2. Self soothing with alcohol, food and cigarettes makes me feel worse in the long run. From an emotional over-eater and drinker, I have only recently realised that a walk or meditation is so much more long lasting (and healthier) though I still break out from time to time when I feel overwhelmed.

3. My husband is my best friend; he is generous and loving, (as well as annoying and frustrating) but we share similar interests and care passionately (mostly) about the same things. This is what counts in a relationship.

4. I had one child because I thought a career was more important to me. Many people wished we had more children. I had serious regrets about this in my forties and only recently forgave myself for my choice. I have a wonderful (twenty-two year old) son. I cherish him dearly.

5. My career path took several unexpected turns. I didn't end up heading a government department as I imagined but rather ran a successful business with my husband. We lived together, worked together and often disagreed together and (yes we did) survive together.

6. I love exercise. Now I can't imagine a day without doing some strenuous activity. I love the feeling when I have worked out. About 5 years ago, a walk around the block felt too strenuous.

7. I have my mother's and father's best and worst characteristics and I am working on making the most of the best and the least of the worst..I love them both but still pull myself up hard when I hear myself speak or see myself behave like one of them.

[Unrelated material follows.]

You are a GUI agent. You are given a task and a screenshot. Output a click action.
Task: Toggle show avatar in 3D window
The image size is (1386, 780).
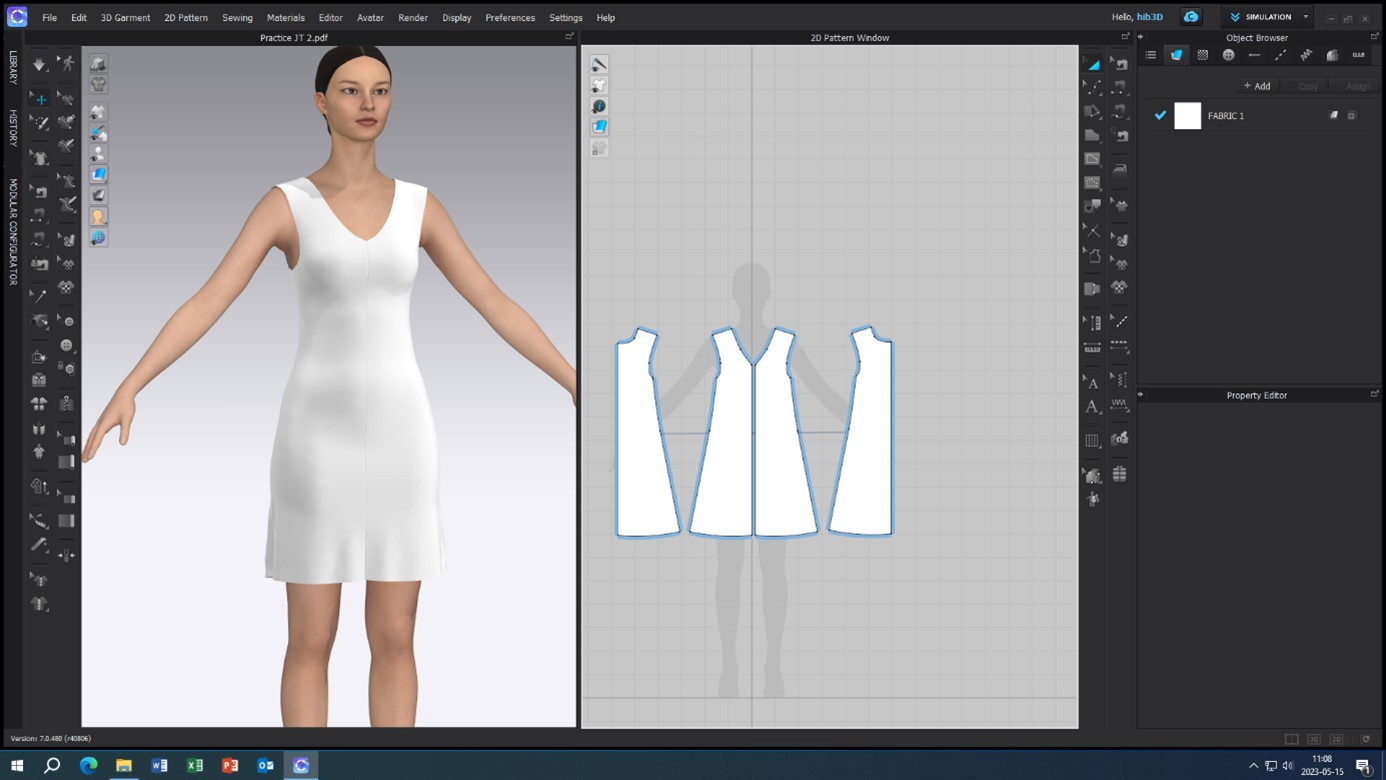[98, 154]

8. I am creative but I have to make time to ensure I don't let it slip into the background. I love making art and photography. It is too easy for me to undervalue my creativity and let it slip.

9. My heart is in the country and this is where I feel most alive. I love country music. I am at peace when surrounded by nature. I yearn for a life where I can have the best of the country and the city where I live.

10. I am worthy, loveable and significant. Five years ago, I did the Hoffman Process and completely re-engineered my feelings of self worth. I moved from being an angry and unhappy critic to a (mostly) loving and (mostly) forgiving woman. My dips into self regret and misery are spaced further and further apart.. Hooray!